-- Your objective --
Your task is to copy the lines of the data below from the line holding "959x746 pixels." through the line holding "At what coordinates", inclusive, exactly and with nothing added.

** Opening Exercise inputs block **

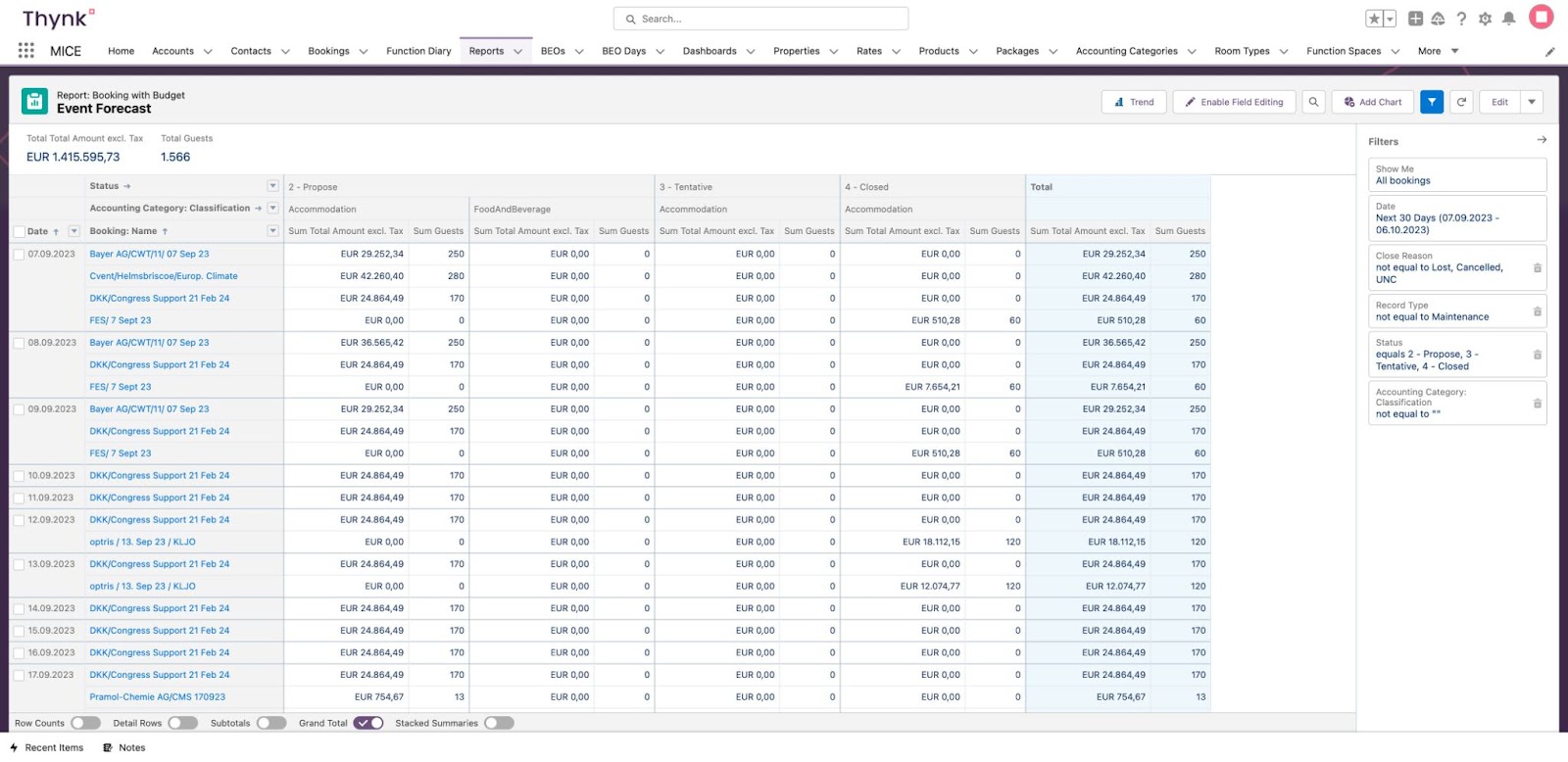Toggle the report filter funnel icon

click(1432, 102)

** Closing Exercise inputs block **
** Opening Exercise inputs block **

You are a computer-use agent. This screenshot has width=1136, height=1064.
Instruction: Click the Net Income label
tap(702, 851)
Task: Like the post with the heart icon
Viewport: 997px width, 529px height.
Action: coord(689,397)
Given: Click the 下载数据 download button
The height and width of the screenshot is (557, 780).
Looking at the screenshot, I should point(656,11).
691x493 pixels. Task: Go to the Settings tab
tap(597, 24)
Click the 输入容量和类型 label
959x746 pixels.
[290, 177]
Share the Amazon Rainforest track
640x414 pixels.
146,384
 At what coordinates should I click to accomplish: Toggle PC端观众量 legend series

** Closing Exercise inputs block **

-- Result below --
959x746 pixels.
[290, 177]
Share the Amazon Rainforest track
640x414 pixels.
146,384
 At what coordinates should I click to accomplish: Toggle PC端观众量 legend series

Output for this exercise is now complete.